**Your task:**
Taking the entries below from the top, restate each line exactly and end with the line containing "Given: Click the PALMEIRAS team cell".

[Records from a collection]

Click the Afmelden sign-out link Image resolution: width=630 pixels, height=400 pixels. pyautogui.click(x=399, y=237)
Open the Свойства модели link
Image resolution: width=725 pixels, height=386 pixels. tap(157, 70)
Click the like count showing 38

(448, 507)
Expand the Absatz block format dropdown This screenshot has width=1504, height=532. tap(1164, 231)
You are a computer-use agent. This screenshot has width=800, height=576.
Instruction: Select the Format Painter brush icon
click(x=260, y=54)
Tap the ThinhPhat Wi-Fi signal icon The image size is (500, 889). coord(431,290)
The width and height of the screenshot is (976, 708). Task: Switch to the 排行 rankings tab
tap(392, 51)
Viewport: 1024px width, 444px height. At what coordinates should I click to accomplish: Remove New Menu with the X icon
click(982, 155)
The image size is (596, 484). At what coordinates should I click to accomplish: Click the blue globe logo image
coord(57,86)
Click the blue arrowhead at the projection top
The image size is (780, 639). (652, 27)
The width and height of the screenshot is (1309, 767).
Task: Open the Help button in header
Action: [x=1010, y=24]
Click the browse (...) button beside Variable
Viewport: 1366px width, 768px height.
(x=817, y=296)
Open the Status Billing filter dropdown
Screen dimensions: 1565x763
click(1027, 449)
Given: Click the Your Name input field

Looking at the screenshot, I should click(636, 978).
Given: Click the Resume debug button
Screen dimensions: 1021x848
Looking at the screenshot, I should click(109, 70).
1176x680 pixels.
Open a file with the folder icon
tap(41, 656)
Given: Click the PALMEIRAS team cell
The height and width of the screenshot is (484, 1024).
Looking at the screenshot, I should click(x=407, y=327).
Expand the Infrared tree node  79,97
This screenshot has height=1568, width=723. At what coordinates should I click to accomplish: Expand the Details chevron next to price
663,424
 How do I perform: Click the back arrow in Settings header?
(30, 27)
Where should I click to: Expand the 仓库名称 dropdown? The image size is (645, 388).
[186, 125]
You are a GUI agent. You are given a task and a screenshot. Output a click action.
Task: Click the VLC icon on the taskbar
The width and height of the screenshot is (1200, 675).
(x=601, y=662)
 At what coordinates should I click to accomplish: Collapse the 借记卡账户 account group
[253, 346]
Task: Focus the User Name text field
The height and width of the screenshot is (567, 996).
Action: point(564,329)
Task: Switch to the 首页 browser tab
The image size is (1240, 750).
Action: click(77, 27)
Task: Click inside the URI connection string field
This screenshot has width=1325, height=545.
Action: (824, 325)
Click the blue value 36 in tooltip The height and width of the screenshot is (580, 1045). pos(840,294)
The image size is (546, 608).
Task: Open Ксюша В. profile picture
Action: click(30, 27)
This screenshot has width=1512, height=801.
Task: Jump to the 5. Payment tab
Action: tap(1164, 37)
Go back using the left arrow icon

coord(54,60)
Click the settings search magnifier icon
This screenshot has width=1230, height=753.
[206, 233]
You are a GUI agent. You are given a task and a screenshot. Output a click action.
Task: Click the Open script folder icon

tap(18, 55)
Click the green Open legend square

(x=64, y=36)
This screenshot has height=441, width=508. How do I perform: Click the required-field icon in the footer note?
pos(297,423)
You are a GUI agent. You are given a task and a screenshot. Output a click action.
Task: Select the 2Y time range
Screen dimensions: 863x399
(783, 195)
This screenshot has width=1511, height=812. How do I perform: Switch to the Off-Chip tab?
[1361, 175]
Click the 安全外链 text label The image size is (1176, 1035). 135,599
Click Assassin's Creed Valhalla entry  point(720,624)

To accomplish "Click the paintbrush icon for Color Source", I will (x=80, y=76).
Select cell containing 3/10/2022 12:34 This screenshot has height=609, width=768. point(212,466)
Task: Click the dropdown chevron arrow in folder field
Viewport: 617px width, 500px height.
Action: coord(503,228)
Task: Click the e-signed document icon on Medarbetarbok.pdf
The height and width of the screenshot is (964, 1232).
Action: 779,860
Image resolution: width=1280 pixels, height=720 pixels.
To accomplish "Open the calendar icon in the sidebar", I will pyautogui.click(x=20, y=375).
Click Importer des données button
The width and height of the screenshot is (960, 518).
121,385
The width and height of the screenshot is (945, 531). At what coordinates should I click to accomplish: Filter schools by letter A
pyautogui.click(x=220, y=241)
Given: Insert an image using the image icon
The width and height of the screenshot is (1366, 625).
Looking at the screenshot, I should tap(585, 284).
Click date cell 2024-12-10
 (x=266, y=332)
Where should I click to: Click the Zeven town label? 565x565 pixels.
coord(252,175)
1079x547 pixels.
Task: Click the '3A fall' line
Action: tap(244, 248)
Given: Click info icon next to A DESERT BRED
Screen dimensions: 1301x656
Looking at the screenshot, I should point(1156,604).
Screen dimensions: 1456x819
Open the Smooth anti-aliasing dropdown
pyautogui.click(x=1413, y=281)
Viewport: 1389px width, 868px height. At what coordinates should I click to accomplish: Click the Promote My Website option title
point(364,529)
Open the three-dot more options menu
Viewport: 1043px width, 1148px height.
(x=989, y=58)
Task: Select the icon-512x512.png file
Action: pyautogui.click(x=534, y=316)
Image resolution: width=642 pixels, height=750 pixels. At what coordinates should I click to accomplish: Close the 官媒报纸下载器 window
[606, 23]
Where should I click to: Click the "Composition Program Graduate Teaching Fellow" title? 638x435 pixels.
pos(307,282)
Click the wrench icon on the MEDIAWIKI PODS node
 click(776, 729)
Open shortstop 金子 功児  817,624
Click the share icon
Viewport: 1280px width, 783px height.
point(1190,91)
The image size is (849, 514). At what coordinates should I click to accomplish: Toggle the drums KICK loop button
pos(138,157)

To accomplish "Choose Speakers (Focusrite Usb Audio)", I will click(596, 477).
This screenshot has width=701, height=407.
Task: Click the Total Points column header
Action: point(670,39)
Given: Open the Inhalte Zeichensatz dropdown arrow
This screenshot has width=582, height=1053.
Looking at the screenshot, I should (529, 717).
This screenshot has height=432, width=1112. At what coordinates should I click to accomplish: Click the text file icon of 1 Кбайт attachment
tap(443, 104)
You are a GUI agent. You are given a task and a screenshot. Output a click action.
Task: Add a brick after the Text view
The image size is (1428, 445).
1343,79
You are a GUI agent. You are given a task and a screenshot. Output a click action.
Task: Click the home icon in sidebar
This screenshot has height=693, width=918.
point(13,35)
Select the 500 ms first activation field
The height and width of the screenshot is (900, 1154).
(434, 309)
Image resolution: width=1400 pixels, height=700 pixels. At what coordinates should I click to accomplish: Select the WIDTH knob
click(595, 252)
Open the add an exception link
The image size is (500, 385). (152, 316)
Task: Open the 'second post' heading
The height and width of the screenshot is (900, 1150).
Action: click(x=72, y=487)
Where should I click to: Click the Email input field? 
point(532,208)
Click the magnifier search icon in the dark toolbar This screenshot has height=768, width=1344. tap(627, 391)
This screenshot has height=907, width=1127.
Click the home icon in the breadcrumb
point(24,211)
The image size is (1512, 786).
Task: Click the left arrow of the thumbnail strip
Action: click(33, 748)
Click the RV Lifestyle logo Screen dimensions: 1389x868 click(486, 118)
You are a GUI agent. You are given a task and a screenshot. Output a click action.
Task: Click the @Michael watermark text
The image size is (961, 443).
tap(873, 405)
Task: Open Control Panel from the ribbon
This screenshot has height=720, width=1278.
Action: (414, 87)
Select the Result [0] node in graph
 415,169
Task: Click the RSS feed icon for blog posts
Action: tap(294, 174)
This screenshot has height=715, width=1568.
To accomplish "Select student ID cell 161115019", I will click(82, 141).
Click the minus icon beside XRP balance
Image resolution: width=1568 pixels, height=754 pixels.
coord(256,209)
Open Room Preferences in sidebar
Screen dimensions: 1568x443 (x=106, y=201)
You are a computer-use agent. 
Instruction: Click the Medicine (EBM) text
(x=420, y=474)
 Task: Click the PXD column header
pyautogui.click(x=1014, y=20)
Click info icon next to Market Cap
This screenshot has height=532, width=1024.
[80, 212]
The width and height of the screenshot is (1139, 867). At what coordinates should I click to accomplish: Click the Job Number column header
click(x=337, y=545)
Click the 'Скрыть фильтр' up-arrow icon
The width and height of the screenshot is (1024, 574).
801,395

**Answer to this exercise:**
Click the Afmelden sign-out link Image resolution: width=630 pixels, height=400 pixels. pyautogui.click(x=399, y=237)
Open the Свойства модели link
Image resolution: width=725 pixels, height=386 pixels. tap(157, 70)
Click the like count showing 38

(448, 507)
Expand the Absatz block format dropdown This screenshot has width=1504, height=532. tap(1164, 231)
You are a computer-use agent. This screenshot has width=800, height=576.
Instruction: Select the Format Painter brush icon
click(x=260, y=54)
Tap the ThinhPhat Wi-Fi signal icon The image size is (500, 889). coord(431,290)
The width and height of the screenshot is (976, 708). Task: Switch to the 排行 rankings tab
tap(392, 51)
Viewport: 1024px width, 444px height. At what coordinates should I click to accomplish: Remove New Menu with the X icon
click(982, 155)
The image size is (596, 484). At what coordinates should I click to accomplish: Click the blue globe logo image
coord(57,86)
Click the blue arrowhead at the projection top
The image size is (780, 639). (652, 27)
The width and height of the screenshot is (1309, 767).
Task: Open the Help button in header
Action: [x=1010, y=24]
Click the browse (...) button beside Variable
Viewport: 1366px width, 768px height.
(x=817, y=296)
Open the Status Billing filter dropdown
Screen dimensions: 1565x763
click(1027, 449)
Given: Click the Your Name input field

Looking at the screenshot, I should click(636, 978).
Given: Click the Resume debug button
Screen dimensions: 1021x848
Looking at the screenshot, I should click(109, 70).
1176x680 pixels.
Open a file with the folder icon
tap(41, 656)
Given: Click the PALMEIRAS team cell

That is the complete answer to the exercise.